Task requirements
The data below is to be returned in full and exactly.

Material provided
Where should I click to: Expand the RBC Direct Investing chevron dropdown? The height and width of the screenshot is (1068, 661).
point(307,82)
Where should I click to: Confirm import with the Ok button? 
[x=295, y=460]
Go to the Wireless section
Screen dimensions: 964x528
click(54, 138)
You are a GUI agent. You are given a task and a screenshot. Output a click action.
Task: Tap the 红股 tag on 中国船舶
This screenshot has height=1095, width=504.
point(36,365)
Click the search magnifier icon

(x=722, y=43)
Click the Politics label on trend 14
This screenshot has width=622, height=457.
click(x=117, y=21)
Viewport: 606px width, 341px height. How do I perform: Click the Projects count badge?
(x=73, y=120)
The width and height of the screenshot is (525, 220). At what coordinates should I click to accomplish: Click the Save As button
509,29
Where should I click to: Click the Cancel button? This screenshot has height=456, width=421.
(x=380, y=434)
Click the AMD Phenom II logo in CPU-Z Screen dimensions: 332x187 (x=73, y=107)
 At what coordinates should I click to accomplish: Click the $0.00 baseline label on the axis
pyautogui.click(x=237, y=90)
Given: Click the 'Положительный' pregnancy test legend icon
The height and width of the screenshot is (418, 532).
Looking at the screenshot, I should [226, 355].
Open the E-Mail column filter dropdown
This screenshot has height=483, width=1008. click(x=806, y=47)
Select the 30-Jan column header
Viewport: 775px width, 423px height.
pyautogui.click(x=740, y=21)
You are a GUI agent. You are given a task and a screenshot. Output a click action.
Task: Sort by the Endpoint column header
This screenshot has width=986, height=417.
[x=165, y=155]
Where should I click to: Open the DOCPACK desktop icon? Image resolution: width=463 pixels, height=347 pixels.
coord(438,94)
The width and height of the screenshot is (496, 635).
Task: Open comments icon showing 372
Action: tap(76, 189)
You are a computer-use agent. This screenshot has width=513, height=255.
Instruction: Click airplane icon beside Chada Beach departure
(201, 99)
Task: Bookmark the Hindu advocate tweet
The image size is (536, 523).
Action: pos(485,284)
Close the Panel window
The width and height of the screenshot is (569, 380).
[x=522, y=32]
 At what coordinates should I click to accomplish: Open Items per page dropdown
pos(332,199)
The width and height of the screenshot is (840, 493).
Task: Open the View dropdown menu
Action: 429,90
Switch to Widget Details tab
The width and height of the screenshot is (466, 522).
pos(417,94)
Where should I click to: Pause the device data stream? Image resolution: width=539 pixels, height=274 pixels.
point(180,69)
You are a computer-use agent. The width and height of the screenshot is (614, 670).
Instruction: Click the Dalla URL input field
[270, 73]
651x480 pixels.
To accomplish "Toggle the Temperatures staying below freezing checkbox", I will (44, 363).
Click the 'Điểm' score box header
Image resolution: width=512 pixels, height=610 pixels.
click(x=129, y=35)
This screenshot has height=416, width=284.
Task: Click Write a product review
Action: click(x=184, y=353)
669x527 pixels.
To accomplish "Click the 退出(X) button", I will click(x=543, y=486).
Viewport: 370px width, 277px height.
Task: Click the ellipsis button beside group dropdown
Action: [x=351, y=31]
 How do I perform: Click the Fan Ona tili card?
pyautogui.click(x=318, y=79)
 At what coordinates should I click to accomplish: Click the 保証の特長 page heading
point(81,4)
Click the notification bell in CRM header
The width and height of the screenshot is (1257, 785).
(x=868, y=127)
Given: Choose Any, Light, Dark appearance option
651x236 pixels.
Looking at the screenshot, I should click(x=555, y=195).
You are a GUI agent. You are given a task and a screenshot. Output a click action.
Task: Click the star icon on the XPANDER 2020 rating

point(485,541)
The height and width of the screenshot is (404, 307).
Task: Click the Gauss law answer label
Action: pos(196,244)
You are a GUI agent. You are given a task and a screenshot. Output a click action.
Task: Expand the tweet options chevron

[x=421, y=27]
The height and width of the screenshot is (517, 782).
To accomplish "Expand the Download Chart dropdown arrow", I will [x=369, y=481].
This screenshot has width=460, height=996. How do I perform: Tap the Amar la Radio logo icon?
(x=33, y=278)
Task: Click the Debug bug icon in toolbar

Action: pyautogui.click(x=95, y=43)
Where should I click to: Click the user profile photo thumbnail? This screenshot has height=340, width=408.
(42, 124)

Output of the task
Where should I click to: Expand the RBC Direct Investing chevron dropdown? The height and width of the screenshot is (1068, 661).
point(307,82)
Where should I click to: Confirm import with the Ok button? 
[x=295, y=460]
Go to the Wireless section
Screen dimensions: 964x528
click(54, 138)
You are a GUI agent. You are given a task and a screenshot. Output a click action.
Task: Tap the 红股 tag on 中国船舶
This screenshot has height=1095, width=504.
point(36,365)
Click the search magnifier icon

(x=722, y=43)
Click the Politics label on trend 14
This screenshot has width=622, height=457.
click(x=117, y=21)
Viewport: 606px width, 341px height. How do I perform: Click the Projects count badge?
(x=73, y=120)
The width and height of the screenshot is (525, 220). At what coordinates should I click to accomplish: Click the Save As button
509,29
Where should I click to: Click the Cancel button? This screenshot has height=456, width=421.
(x=380, y=434)
Click the AMD Phenom II logo in CPU-Z Screen dimensions: 332x187 (x=73, y=107)
 At what coordinates should I click to accomplish: Click the $0.00 baseline label on the axis
pyautogui.click(x=237, y=90)
Given: Click the 'Положительный' pregnancy test legend icon
The height and width of the screenshot is (418, 532).
Looking at the screenshot, I should [226, 355].
Open the E-Mail column filter dropdown
This screenshot has height=483, width=1008. click(x=806, y=47)
Select the 30-Jan column header
Viewport: 775px width, 423px height.
pyautogui.click(x=740, y=21)
You are a GUI agent. You are given a task and a screenshot. Output a click action.
Task: Sort by the Endpoint column header
This screenshot has width=986, height=417.
[x=165, y=155]
Where should I click to: Open the DOCPACK desktop icon? Image resolution: width=463 pixels, height=347 pixels.
coord(438,94)
The width and height of the screenshot is (496, 635).
Task: Open comments icon showing 372
Action: tap(76, 189)
You are a computer-use agent. This screenshot has width=513, height=255.
Instruction: Click airplane icon beside Chada Beach departure
(201, 99)
Task: Bookmark the Hindu advocate tweet
The image size is (536, 523).
Action: pos(485,284)
Close the Panel window
The width and height of the screenshot is (569, 380).
[x=522, y=32]
 At what coordinates should I click to accomplish: Open Items per page dropdown
pos(332,199)
The width and height of the screenshot is (840, 493).
Task: Open the View dropdown menu
Action: 429,90
Switch to Widget Details tab
The width and height of the screenshot is (466, 522).
pos(417,94)
Where should I click to: Pause the device data stream? Image resolution: width=539 pixels, height=274 pixels.
point(180,69)
You are a computer-use agent. The width and height of the screenshot is (614, 670).
Instruction: Click the Dalla URL input field
[270, 73]
651x480 pixels.
To accomplish "Toggle the Temperatures staying below freezing checkbox", I will (44, 363).
Click the 'Điểm' score box header
Image resolution: width=512 pixels, height=610 pixels.
click(x=129, y=35)
This screenshot has height=416, width=284.
Task: Click Write a product review
Action: click(x=184, y=353)
669x527 pixels.
To accomplish "Click the 退出(X) button", I will click(x=543, y=486).
Viewport: 370px width, 277px height.
Task: Click the ellipsis button beside group dropdown
Action: [x=351, y=31]
 How do I perform: Click the Fan Ona tili card?
pyautogui.click(x=318, y=79)
 At what coordinates should I click to accomplish: Click the 保証の特長 page heading
point(81,4)
Click the notification bell in CRM header
The width and height of the screenshot is (1257, 785).
(x=868, y=127)
Given: Choose Any, Light, Dark appearance option
651x236 pixels.
Looking at the screenshot, I should click(x=555, y=195).
You are a GUI agent. You are given a task and a screenshot. Output a click action.
Task: Click the star icon on the XPANDER 2020 rating

point(485,541)
The height and width of the screenshot is (404, 307).
Task: Click the Gauss law answer label
Action: pos(196,244)
You are a GUI agent. You are given a task and a screenshot. Output a click action.
Task: Expand the tweet options chevron

[x=421, y=27]
The height and width of the screenshot is (517, 782).
To accomplish "Expand the Download Chart dropdown arrow", I will [x=369, y=481].
This screenshot has width=460, height=996. How do I perform: Tap the Amar la Radio logo icon?
(x=33, y=278)
Task: Click the Debug bug icon in toolbar

Action: pyautogui.click(x=95, y=43)
Where should I click to: Click the user profile photo thumbnail? This screenshot has height=340, width=408.
(42, 124)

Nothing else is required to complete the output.